Lha ... kalau saya sendiri pelakunya, bagaimana ?
*****
Bukan sekali dua kali, jujurly kadang saya terperangkap beragam kemudahan dikarenakan sesuatu privilege dari luar. Akhirnya kita memperoleh fasilitas tsb sementara orang lain tidak mendapatkannya.
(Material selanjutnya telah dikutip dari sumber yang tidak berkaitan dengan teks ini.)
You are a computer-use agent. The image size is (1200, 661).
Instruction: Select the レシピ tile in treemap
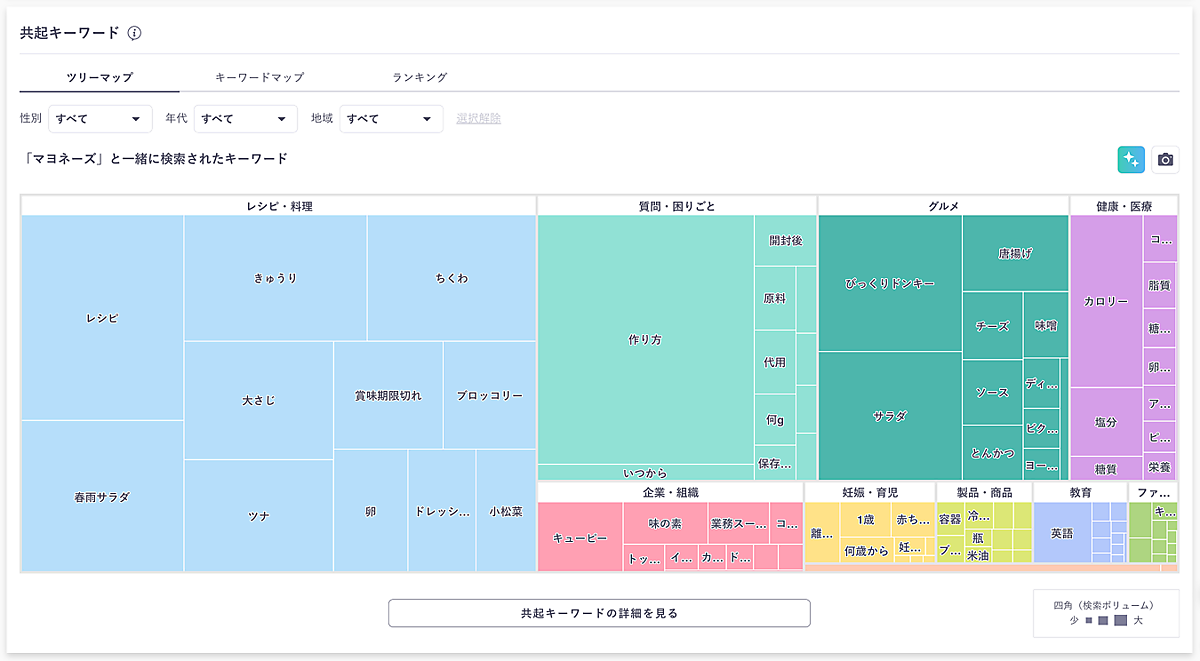click(102, 318)
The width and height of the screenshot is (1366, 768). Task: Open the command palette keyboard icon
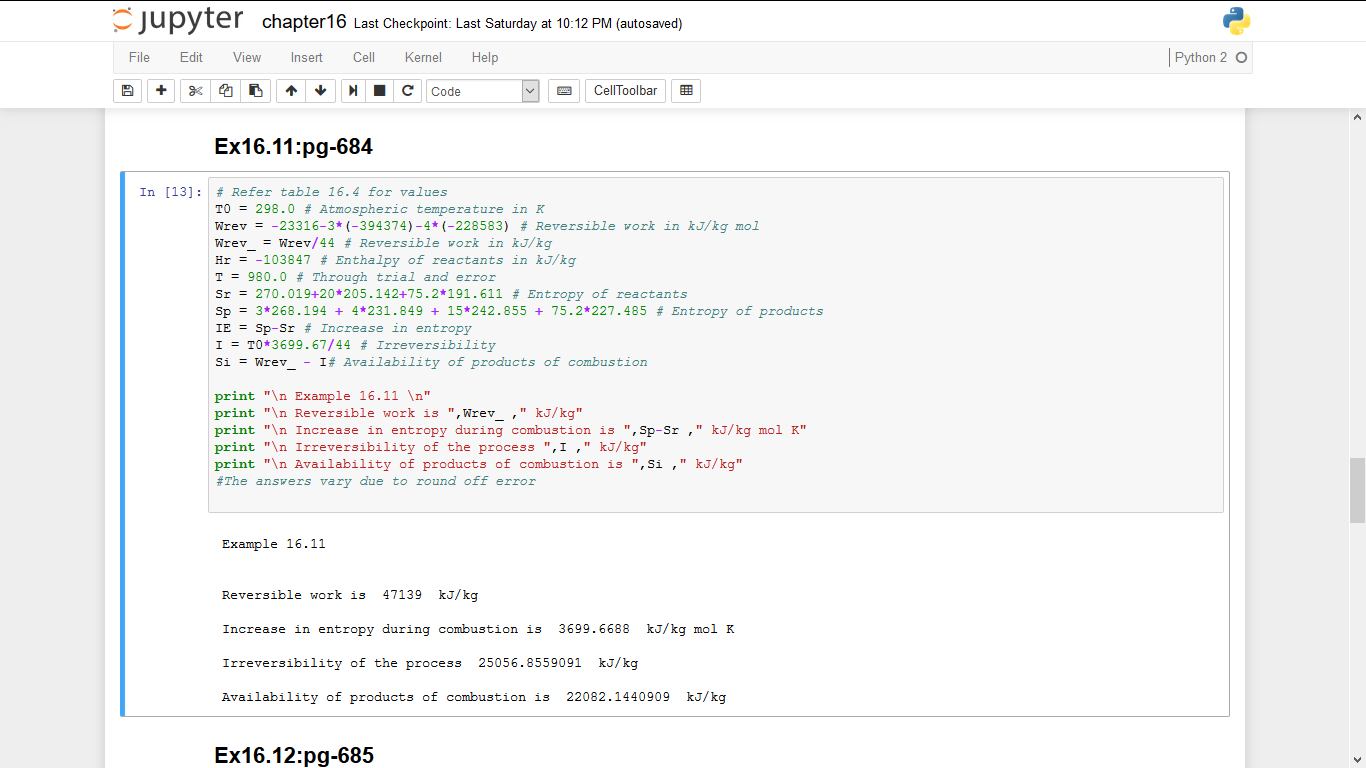click(x=564, y=91)
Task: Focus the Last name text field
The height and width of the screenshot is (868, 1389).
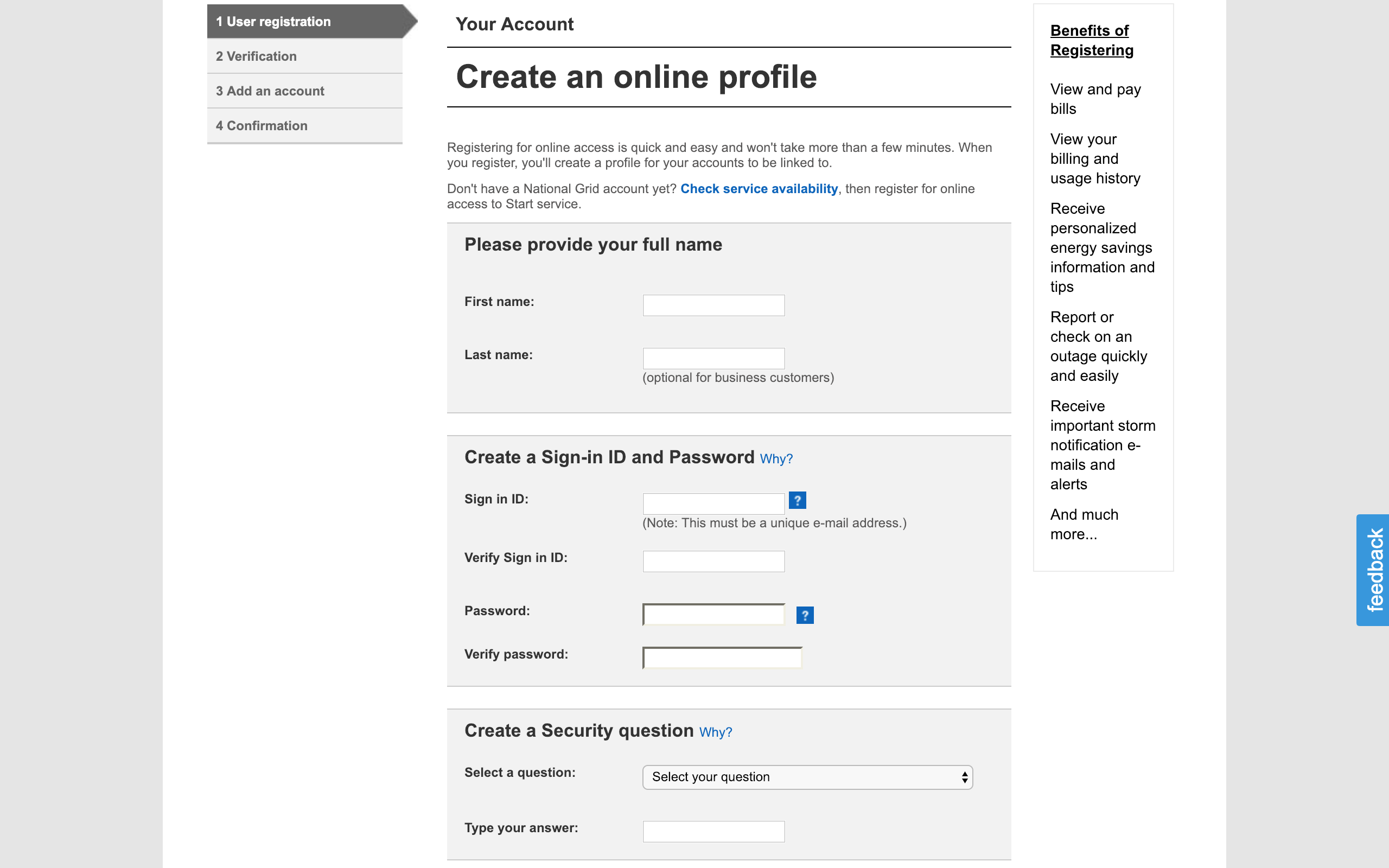Action: [x=713, y=359]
Apa ini suatu kesalahan ?
Di lain waktu kita berteriak,
(1) Wooeeey mentang-mentang anggota Dpr, seenaknya x#$@&**!.
(2) Lihat tuh pakai stiker elang noleh kiri, makanya berani pakai busway.
(3) Hmm pantas, dikawal pengawal berseragam rupanya, makanya tak harus antri.
Itu semua lagi-lagi hanya di negeri tertjinta burung garuda kan ...
(atau di negeri lain jg begitu)
Tapi kalau saya sendiri yg memperolehnya bagaimana ?
Haruskah menolak status khusus itu dengan alasan idealis, takut dosa ?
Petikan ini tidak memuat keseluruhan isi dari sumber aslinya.